Hier matin, à dix heures, ont eu lieu, à l'église de Lambézellec, au milieu d 'une immense affluence de parents et d'amis les obsèques de M. Guével (Jacques),la victime de l'accident survenu samedi soir sur la ligne de Brest à Ploudalmézeau.

 

Le corps était porté par des jeunes gens de la commune, et le deuil conduit par le père et les frères du défunt.

Après la cérémonie religieuse, l'inhumation a eu lieu au cimetière de Lambézellec.

 

La gendarmerie de Saint-Renan a transmis hier le résultat de son enquête à M Frétaud, procureur de la République.

 

Au moment où l'accident s'est produit Guével se trouvait sur la plateforme avant de la quatrième voiture en compagnie de deux amis avec lesquels il s'était rendu le matin à la foire de Saint-Renan, MM. Trébaol (Jean), cultivateur au village de Ploufoury, en Lambézellec, et Roscongard, cultivateur au village de Kerzéon, en la même commune.

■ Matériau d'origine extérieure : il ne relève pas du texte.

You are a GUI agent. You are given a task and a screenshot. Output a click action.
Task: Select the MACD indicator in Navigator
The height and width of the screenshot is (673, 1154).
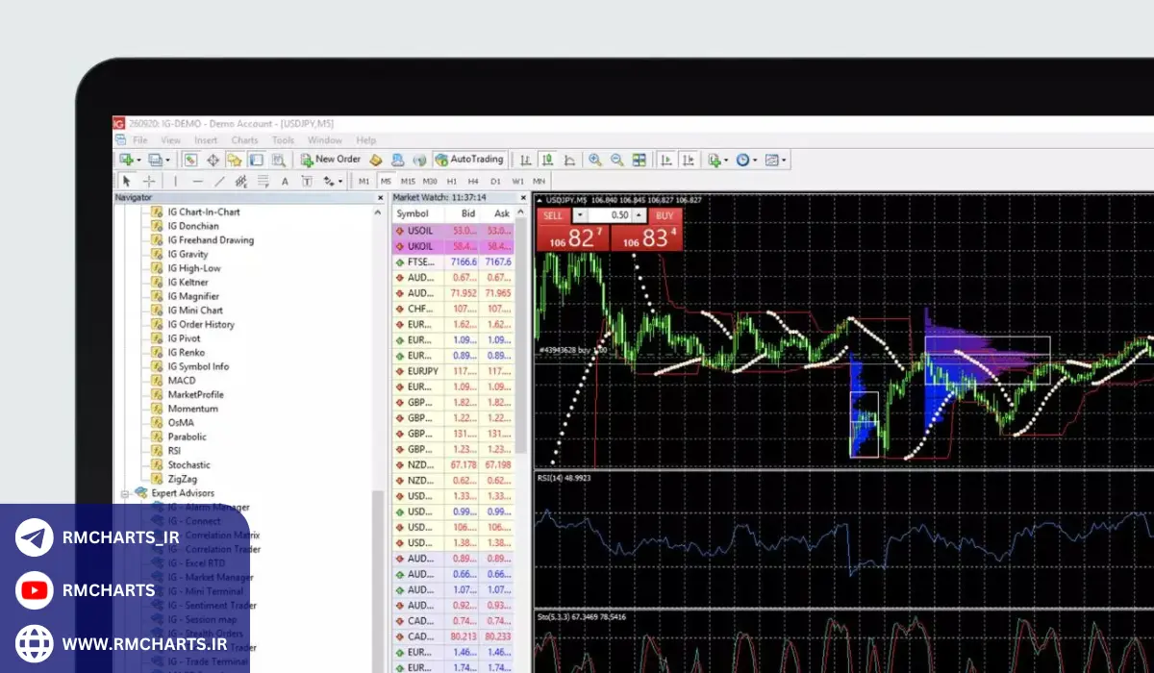(182, 381)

À 150 mètres de la gare de Saint-Renan, MM. Trébaol et Roscongard ont ressenti une violente secousse, puis ils ont presqu'aussitôt constaté que la voiture dans laquelle ils se trouvaient était sortie des rails.

Ils s'aperçurent alors de la disparition de Guével, mais, comme ils lui tournaient le dos, ils ne l'ont point vu tomber sur la voie.

 

Après comme avant l'accident, les chaînes de sureté de la plate-forme étaient en place, ainsi que la barre de fer qui livre passage au chef du train pour aller d'un wagon à l'autre.

Quand le train s'est arrêté, ils ont trouvé Guével couché sur le côté gauche de la voie, la tête presque détachée du tronc.

 

L'enquête de la gendarmerie a établi que Guével est tombé du train sur le côté gauche de la voie, à 150 mètres environ de la gare de Saint-Renan, à un endroit où la voie décrit une courbe assez prononcée.

 

Est-ce le déraillement de la voiture dans laquelle se trouvait Guével qui a déterminé l'accident, ou bien est-ce au contraire Guével qui, en tombant sur la voie, a produit le déraillement ?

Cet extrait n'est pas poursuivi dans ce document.